Hackers are increasingly using Ransomware and DDoS attacks to extort money from businesses and individuals, a recently published report says.
In the report by Radware, a cyber security firm, it is pointed out that the motivation to profiteer has now fully replaced the need to make a political statement or steal information as the reason as to why hackers carry out attacks nowadays.
It is now clear that hackers are solely motivated by the prospect of making money from businesses and governments by threatening them with or carrying out Ransomware or DDoS attacks,’ the report reads in part.
It appears that criminals have realised the ease with which they can make quick money by using Ransomware or DDoS attacks. The report notes that criminals are favouring these methods because they find them easy to use and manage within a very short time.
Ransomware attacks use special forms of malware that can lock a system and deny a genuine user access to data. Criminals can remotely inject a computer with the malware, thus forcing a business or individuals to get in touch with them to decrypt the data stored on the system.
Given the capacity of Ransomware attacks to disrupt the daily operations of a business or organisation, criminals favour the method because organisations are likely to respond fast to avoid the associated disruptions, the report notes.
Similarly, it has been noted that DDoS attacks are another favourite of criminals because of their effectiveness.
‘Cyber criminals can successfully extort money from an organisation by threatening it with a DDoS attack and even going further and carrying out a small-scale attack as a warning shot,’ the report notes.
In a typical attack, criminals demand that they are paid in the form of bitcoins, with a single attack attracting a maximum of about 200 bitcoins, which is an equivalent of $3,600, the report further notes.

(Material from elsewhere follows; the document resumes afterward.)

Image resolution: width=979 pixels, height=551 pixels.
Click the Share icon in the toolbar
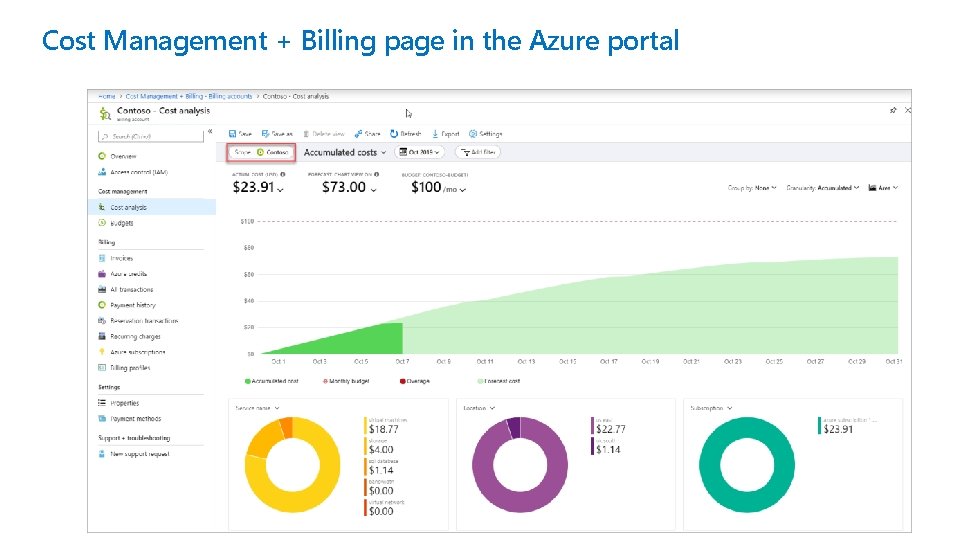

Interestingly, it has been pointed out that other small time criminals are taking advantage of the situation by threatening to launch attacks against organisations in a bid to make money, thus complicating the situation further. Therefore, whereas serious criminals target organisations that are known to handle sensitive information and cannot risk losing their data, wannabe cybercriminals are likely to target any organisation that they feel they can successfully exploit, the report notes.